While the nearby islands of Ko Samui and Ko Pha Ngan are both large enough for some serious coastal adventures, both are so heavily travelled that you’ll be following the well-trodden trails of countless other tourists. Few foreign travellers visit Khanom and Sichon, and even at the busiest times of year you’ll have no trouble finding some solitude on one of the many beaches. We didn’t make it to all of them, but we did explore a solid chunk of the coastline.
We started at the far northern point of Ao Khanom, where Haad Kho Khao hosts a slew of seafood restaurants on its golden sand. From here, a beach road runs straight south alongside Haad Nadan, a picturesque eight-kilometre-long stretch of fine, light-tan sand where you could easily drop anchor for the duration of your trip. Backed by coconut groves and a handful of resorts, umbrella and tonsai trees shade the wide beach in many places.
After passing the southern end of Haad Nadan, a clearly marked sign points left to Haad Nai Phlao and a narrow road ascends before dropping down into a small cluster of shops, eateries and resorts found just inland. While this crescent of fine sand is shorter than Nadan, the scenery is more striking thanks to a backdrop of mountains draped in dense tropical growth.
The road continues south for several kilometres from Nai Phlao, passing the turnoff for the small but refreshing Hin Dat Waterfall. Several unmarked trails diverge from the concrete and pierce through thin forests, emerging at rocky outcrops shaped by the surf. Some of these afford sweeping views back to Haad Nadan, with Ko Tean and perhaps Ko Samui looming vaguely in the background. A few wild boars snorted about near one path; they were harmless, but the red ants made us wish we’d worn shoes rather than flip-flops.

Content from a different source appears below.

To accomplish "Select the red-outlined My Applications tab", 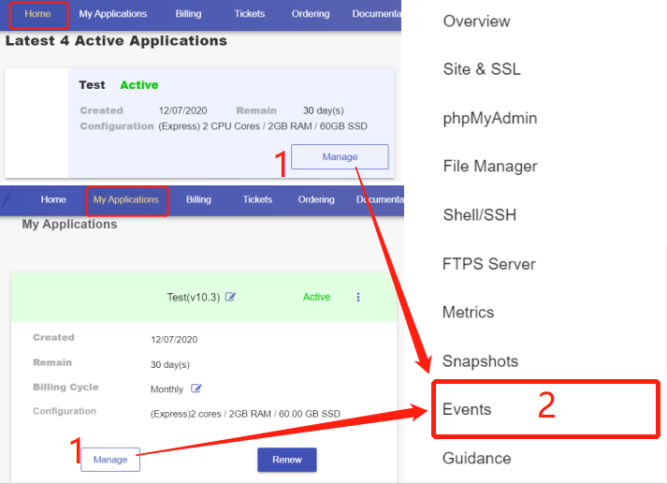I will click(x=126, y=199).
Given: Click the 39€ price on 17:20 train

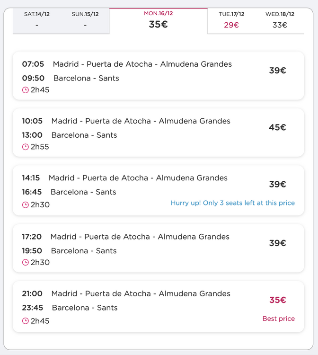Looking at the screenshot, I should coord(277,243).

We chugged uphill, coiled around corners and whizzed back down before reaching the end of the road at Ao Thong Yee. This small bay hosts a restaurant that rents out tents for camping on the sand, though we found the beach littered with an extra-heavy amount of tidal garbage. It’s a strange, end-of-the-road sort of place, where derelict boats piled up, a monkey sat chained to a post and a so-called “Sea Turtle Learning Centre” didn’t appear to have any turtles.
At Thong Yee, we could have arranged a longtail boat for the three-kilometre ride further south to Ao Thong Yang, which stretches on the other side of Khao Phlai Dam. As it was getting late and we didn’t want to ditch our motorbike, we backtracked to Nadan and rested up for a night, setting out for Sichon the following morning.
On the way out of Khanom town on Route 4014, we made stops at Khao Dat Fa and the unimpressive-but-worth-a-quick-dip Tha Noi Waterfall before continuing to Route 401 and cutting south towards Sichon. We then turned left on Route 3009 and cruised to the coast, where Route 4232 runs north for some 12 kilometres. Along the way we passed two long and undeveloped beaches: Haad Thong Sai and Haad Bang Po.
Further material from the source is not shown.